400,000 London drivers fined for breaking School Streets traffic rules

2022 saw £52m worth of penalty notices issued for breaching traffic and pollution zones around schools

Almost 400,000 drivers in London were fined last year for breaching traffic rules around schools.

New data shows that in 2022 398,745 penalty charge notices were issued by councils for breaches of School Streets regulations, equivalent to 1,092 every single day and worth almost £52 million in total. That is a 10% increase on the number issued in 2021 for breaching the traffic regulations.

The School Streets Initiative allows local authorities to place temporary traffic restrictions on streets around schools at pick-up and drop-off times as a way to reduce congestion and air pollution. There are around 400 permanent School Streets zones in London, plus another 136 trial zones. The penalty for breaching the restrictions is a fixed £130 fine, reduced by 50% if it’s paid within 14 days.
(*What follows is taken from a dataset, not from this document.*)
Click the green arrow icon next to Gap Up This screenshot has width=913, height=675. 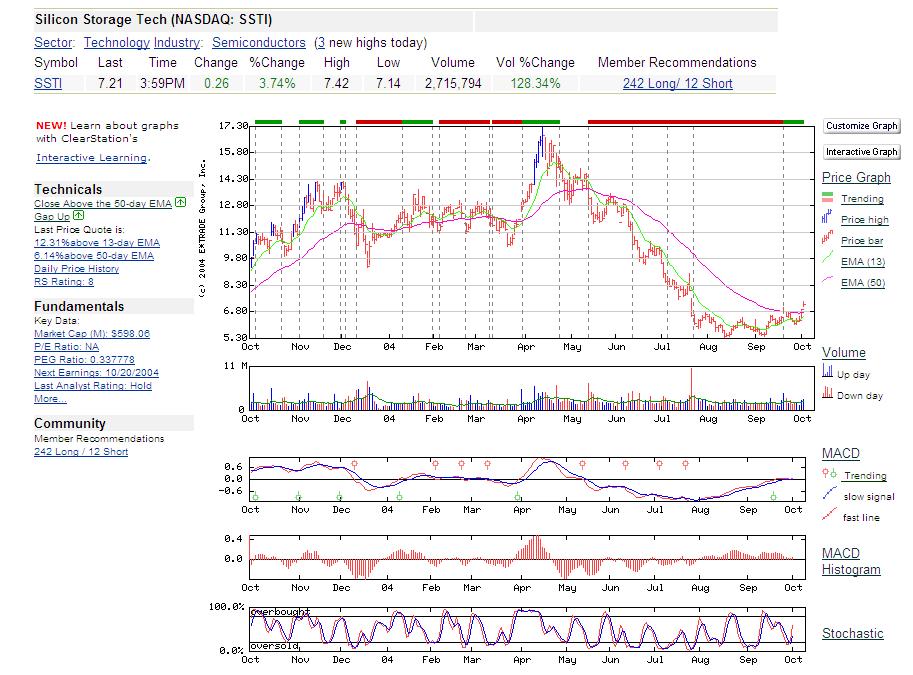point(79,216)
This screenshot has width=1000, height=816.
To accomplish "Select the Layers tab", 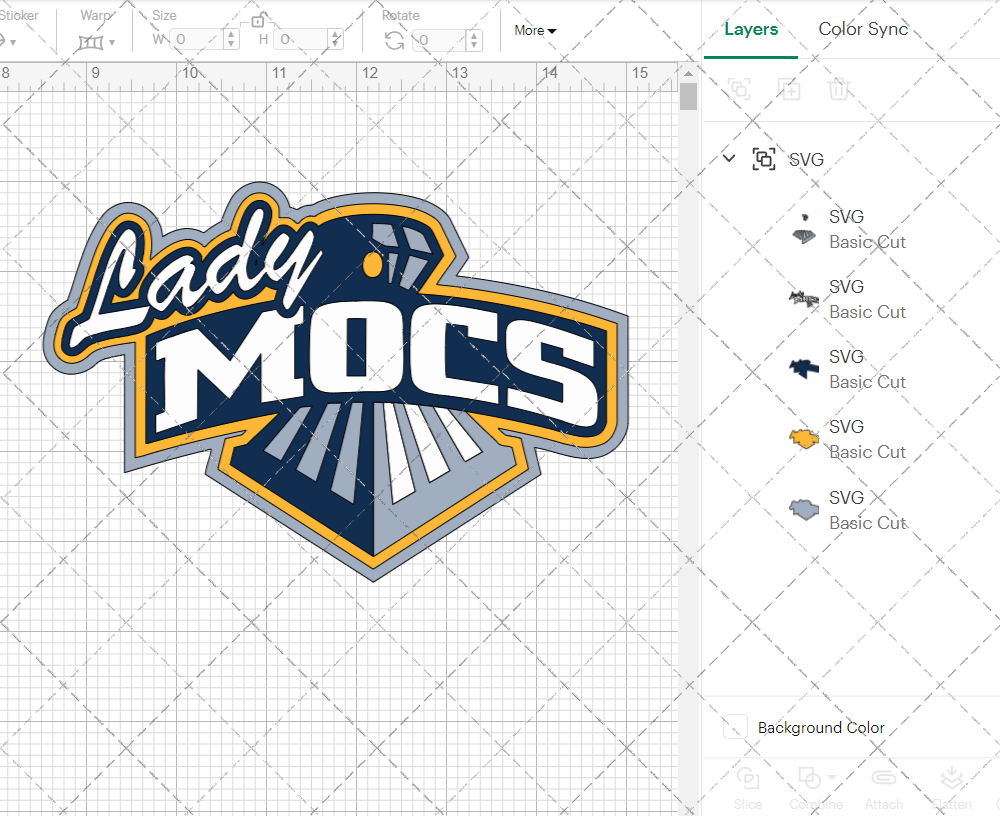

According to the figures obtained by Churchill Motor Insurance, on average each London borough issued 15,336 PCNs in 2022, up from 13,906 in 2021. However, some issued significantly more fines than others.

Lewisham issued the most fines of any borough, handing out 37,393 PCNs to motorists breaking the regulations last year. Lewisham had 45 permanent School Streets in 2022, with another four trail zones – the most of any borough in the capital.  Behind it, Merton and Camden issued the second and third most PCNs – at 35,477 and 33,708 respectively.

At the other end of the table, Southwark, which has 18 controlled zones, issued just 275 PCNs last year while Hillingdon, which has just one School Streets zone issued 245. You can check where your borough ranked for charges in the table below.

The school street initiative started in Edinburgh in 2015 before being picked up by councils in London in 2017. Since 2019 the number of schemes in London has grown from fewer than 20 streets to more than 400 and the programme has expanded to other major cities, including Birmingham, Liverpool, Leeds and Glasgow.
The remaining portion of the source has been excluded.